> _Problems to solve_:
• 1. In the article on Rosie Hammond's temple bus trips, how far was her home in Victorville from the Los Angeles Temple?
• 2. Continue the article on Rosie Hammond's temple bus trips from the point where it stops.

> _Excerpted text_:
* * * *

1990
Rosie Hammond: Temple Trips to Go
June 1990


“Rosie Hammond: Temple Trips to Go,” Ensign, June 1990, 65–66

Rosie Hammond: Temple Trips to Go

Eighty-seven-year-old Rosalind Hammond proves just how vital an influence elderly members can have on others. Long before the October general conference when President Ezra Taft Benson invited elderly members to make their final years their best, Rosie Hammond was doing just that.

In 1983, Rosie began to wonder how she could get to the Los Angeles Temple regularly from her home in Victorville, some one hundred miles away. She didn’t drive and had no immediate family who could take her.

She prayed for inspiration and for a ride—both for herself and for others of the Victorville stake. At one point, the stake arranged for a bus one Friday a month to encourage priesthood attendance at the temple. But the bus trips continued for only a few months.

Rosie went to her bishop with the problem. She felt prompted to ask if their ward could sponsor their own bus if she could get enough people to commit to go. The bishop agreed. So she found the cost per seat for the round-trip, then went to work.

With the bishop’s approval, Rosie announced the first trip, signed up all the interested people she could find, and chartered a bus. At first, it was difficult to fill it. She was so committed to the idea, however, that she paid the cost of any unfilled seats herself. “I just couldn’t let the project fail,” she recalls. “I want the Lord to know that there are people in Victorville who are trying hard to accomplish his work.”

It took time, but finally there was a bus running to the temple consistently once a month. With phone calls and reminders and frequent expression of testimony, Sister Hammond would patiently and vigilantly fill her bus month after month.

After she had kept the bus filled for five years running, something interesting happened. Rosie’s stake president called for an increase of temple attendance. He urged a 100-percent increase. Rosie wondered how she could do that. “We only got there once a month, and could do only so much while we’re there,” she says.

* * * *

> _Available data_:
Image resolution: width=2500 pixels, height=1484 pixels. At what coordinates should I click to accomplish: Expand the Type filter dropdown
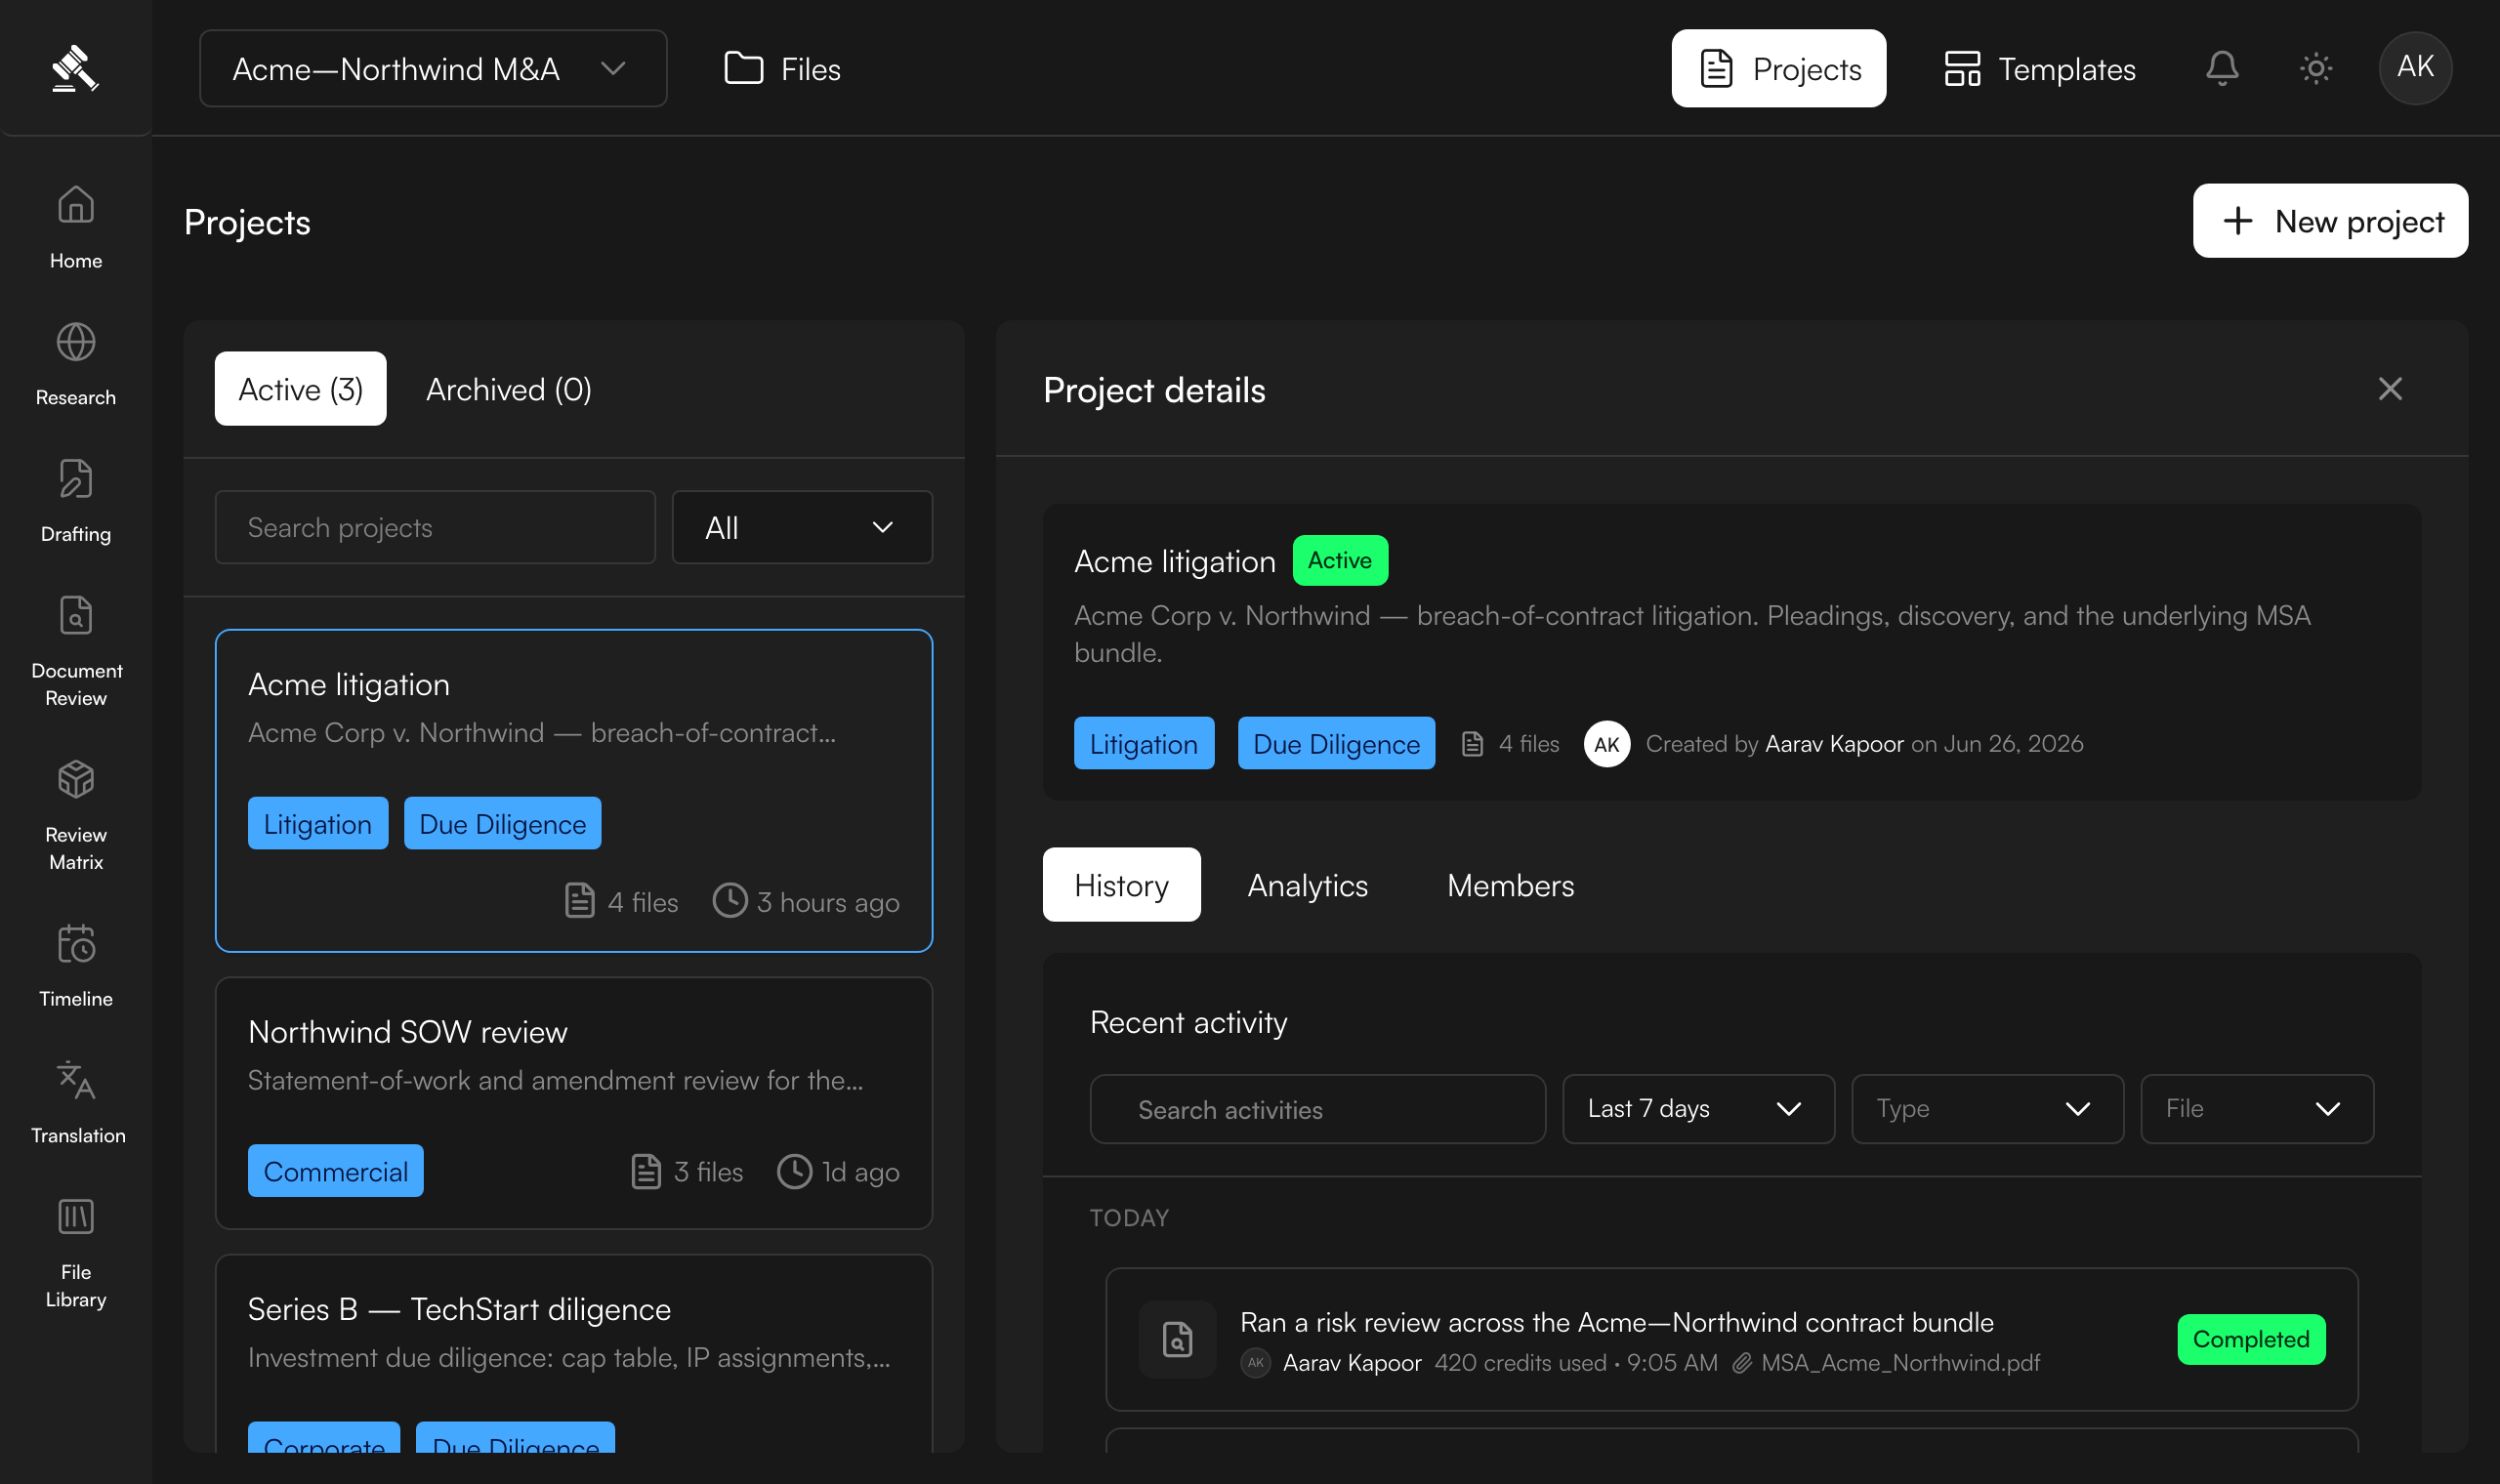point(1987,1108)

* * * *

> _Responses per task_:
• 1. About one hundred miles.

• 2.
Again she felt a prompting: put together another bus trip each month. So she did. Every other Tuesday, the second and fourth of each month, seats fill up on Rosie Hammond’s buses to the temple.

How did she do it? She first went to the regular attenders and asked for a commitment for a second trip each month. Twenty-seven people accepted the challenge. Most performed endowment ordinances; some did initiatory work. This gave Rosie another idea. She realized that people could go to the family history library and do research during the same hours. So she invited members and even persons who were members of other churches to join them on the trips, each for his or her own purpose.

Rosie Hammond’s personal sense of urgency about the importance of work for the dead has influenced many other lives. From her own carefully kept records of the temple bus trips, Rosie saw her companions during the first six months of 1987 accomplish 506 endowments, 215 sealings, 1,082 other ordinances, and 56 days of genealogical library research, this last by both members and others.

Besides her efforts to get herself and others to the temple, Rosie serves as ward librarian, Deseret Industries representative, visiting teacher, and Relief Society gardening instructor. For Rosie, life has never been fuller.

  • James A. Sundberg is a high councilor and public communications director in the Victorville California Stake.